◆ Passage choisi
########

8h30, un certain vendredi de fin juin 2016, rangés les uns derrière les autres, les enfants de CE1 sont prêts à accomplir le premier exercice du matin. Deux étages à monter, près de 25 élèves, ce n’est pas rien… Arrivé dans la classe, chacun dispose son cartable à sa place. Une élève s’empare d’un cahier et fait l’appel en se déplaçant auprès des enfants pour cocher d’une croix leur nom alors que d’autres, assis par terre, jouent aux dés, aux cartes ou conçoivent des figures géométriques.
Un petit groupe s’est approprié l’espace de la bibliothèque à la recherche de quelques livres. Tranquillement ils s’assoient par terre, les uns à côté des autres.
Presque 9h00, D., l’enseignant agite un petit instrument de percussion, « Le temps libre et calme est fini », tous les enfants s’installent à leur place et l’un d’eux se dirige vers le tableau pour lire solennellement le planning de la journée affiché au tableau sous forme d’étiquettes aimantées : « Je fais partager, Travail individuel, Détente, Langue, Maths, Déjeuner, J’écris, Sport, Atelier ». L’organisation de la journée est donnée. Le « Je fais partager » peut commencer.
Je fais partager
B. récupère les étiquettes des enfants qui, dès le lundi, s’étaient proposés pour faire partager une expérience aux camarades de classe mais qui n’avaient pas encore eu l’occasion de la raconter lors des deux autres « Je fais partager » de la semaine. Alors de petits exposés brefs mais vivants s’enchainent. « Samedi dernier, j’ai fait un gala de natation synchronisé, j’avais un chignon qui tenait grâce à un filet. On m’avait mis de la gélatine pour que ça tienne. Après il a fallu enlever la gélatine ».

########

◆ Données extraites
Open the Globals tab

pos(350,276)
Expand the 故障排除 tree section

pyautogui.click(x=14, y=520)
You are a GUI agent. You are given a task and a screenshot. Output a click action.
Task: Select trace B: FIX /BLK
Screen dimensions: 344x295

########

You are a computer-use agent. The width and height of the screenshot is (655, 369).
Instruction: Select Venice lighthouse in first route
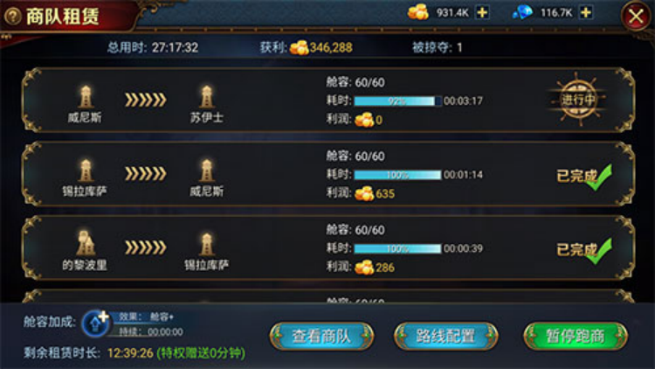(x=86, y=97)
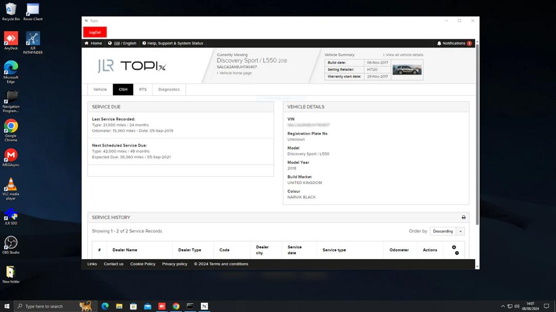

########

◆ Travail à réaliser
Recopiez le passage sur la matinée en classe de CE1, du segment allant de « 8h30, un certain » jusqu'à « des figures géométriques. », en changeant « cartable » en « sac ».

◆ Résultat obtenu
8h30, un certain vendredi de fin juin 2016, rangés les uns derrière les autres, les enfants de CE1 sont prêts à accomplir le premier exercice du matin. Deux étages à monter, près de 25 élèves, ce n’est pas rien… Arrivé dans la classe, chacun dispose son sac à sa place. Une élève s’empare d’un cahier et fait l’appel en se déplaçant auprès des enfants pour cocher d’une croix leur nom alors que d’autres, assis par terre, jouent aux dés, aux cartes ou conçoivent des figures géométriques.